Определение тринадцатое

Полным доказательством посредством улик называется такое стечение нескольких, в отдельности доказанных гармонических улик, coгласиe которых не нарушается уликою оправдания и общее впечатление от которых исторгает у судей мощное убеждение в виновности подсудимого в совершении преступления, corpus delicti которого, в delicta facti permanentis, стоит вне всякого сомнения.

Основания

Анализ этого определения дает нам возможность познакомиться со всеми условиями, при которых можно надеяться, что не вовлечены будем в судебную ошибку доказательством посредством улик. Как известно, к этому доказательству следственный процесс, выработавший формальную теорию доказательств, относился с большим недоверием. Основа недоверия заключалась в том, что доказательство в улике основывается на заключении, а не дается прямо. Юристы инквизиционного периода улику называли вероятностью, подозрением, а доказывание уликами называли судебною вероятностью, прямые же доказательства в известных формальных условиях они называли совершенным доказательством. Они забывали, что всякое доказательство для суда, вне inspectio ocularis, есть лишь вероятность. Переходим к анализу тринадцатого определения.

1. Полное доказательство. Под полным доказательством мы разумеем такое стечение вероятностей, которое способно удовлетворить совесть обыкновенных двенадцати присяжных, относящихся к доказательствам объективно, т. е. не под влиянием политической, coциальной или расовой страсти, или другой какой-либо посторонней правосудию идеи, или какого-нибудь внесудебного знания дела.

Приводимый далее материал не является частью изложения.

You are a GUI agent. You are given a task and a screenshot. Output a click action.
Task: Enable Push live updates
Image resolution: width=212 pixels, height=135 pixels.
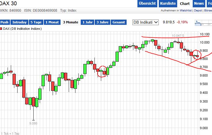5,22
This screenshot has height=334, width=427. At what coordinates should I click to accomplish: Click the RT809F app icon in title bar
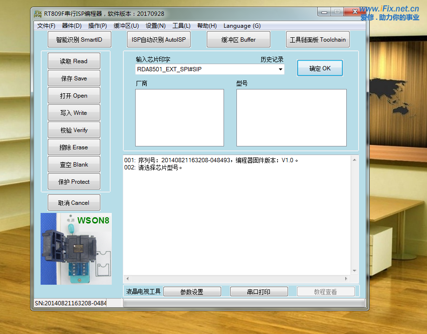point(38,14)

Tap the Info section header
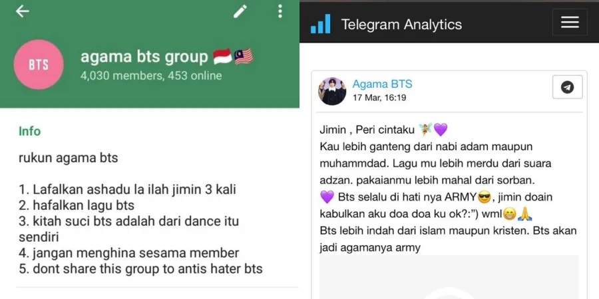point(29,131)
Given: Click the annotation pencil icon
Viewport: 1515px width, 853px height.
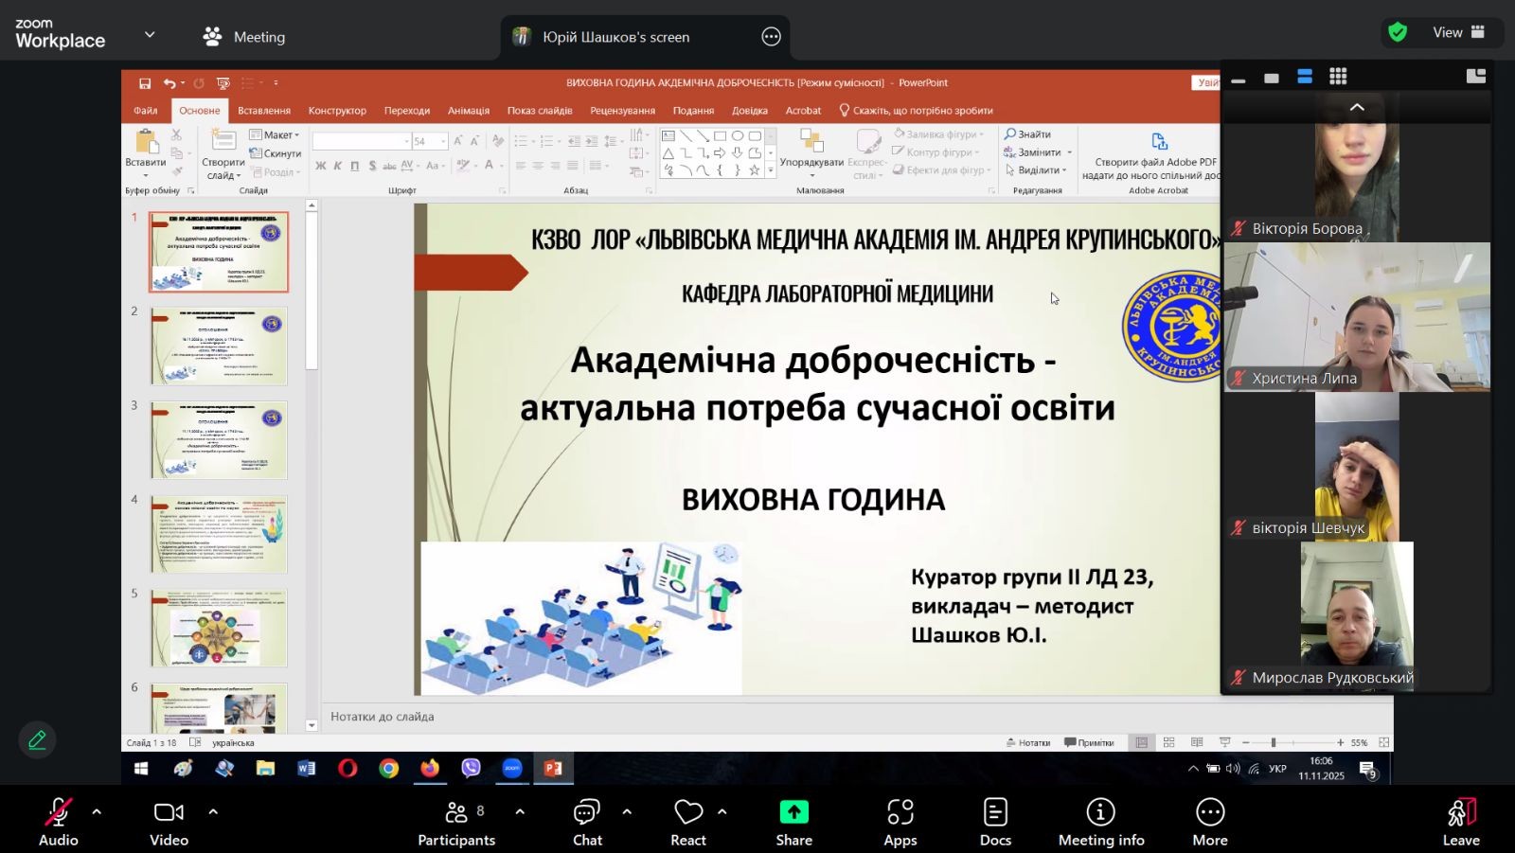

Введя выражение полное доказательство, мы, конечно, не имеем в виду создать нечто вроде формальной теории доказательств, отжившей свой век и в жизни, и в литературе. Но самое внутреннее убеждение, являющееся истинным критерием достоверности или дающее нужную меру доказательств, представляется в различной степени силы. Начинаясь слабым подозрением, внутреннее убеждение, по мере движения дела на суде, начинает вырастать, крепнуть и достигает наконец такой силы, когда судья сам чувствует всю мощь своей уверенности и безбоязненно дает свой вердикт. "Правильное применение улик на суде, говорит Бэст, как и других видов доказательств, зависит от разумности, честности и твердости суда". Честный человек в делах ближнего видит дальше и глубже, чем прощелыга или плут. То, что кажется знанием людей у плутов и мошенников, есть просто бoльшее знание дурных сторон человеческой природы, основанное на самонаблюдении. Зато плуты и мошенники совсем никогда не видят тех жемчужин, которые, по словам одного поэта, лежат на дне моря, хотя оно и омрачено вздымающими его поверхность волнами. При виде маленькой комнатки Гретхен Мефистофель, циник, вывалявший в грязи свою душу, говорит: "Не каждая так чисто около себя ходит", а Фауст схватывает идеальную сторону и, между прочим, восклицает: "В этой бедности сколько довольства! В этой темнице сколько радости, блаженства... Я чувствую, о девушка, вокруг себя шепот твоего духа порядка и покоя духа, который каждый день матерински наставляет тебя, учит мило покрывать скатертью стол, даже посыпать пол песком... О милая, бесподобная рука! Хижину ты превратила в небесную обитель..." Так же точно при тягостной процедуре обнажения на суде мотивов человеческих трагедий грубый, невежественный и циничный судья видит только одну грязь там, где, быть может, лучшие чувства завели человека в безвыходный туник. В сложных уголовных делах, полных психологических проблем, которые могут выясняться только при помощи улик, нравственная личность судьи играет огромную роль, и в этом, быть может, и заключается самая роковая сторона человеческого правосудия.

Люди нескоро будут говорить на одном языке.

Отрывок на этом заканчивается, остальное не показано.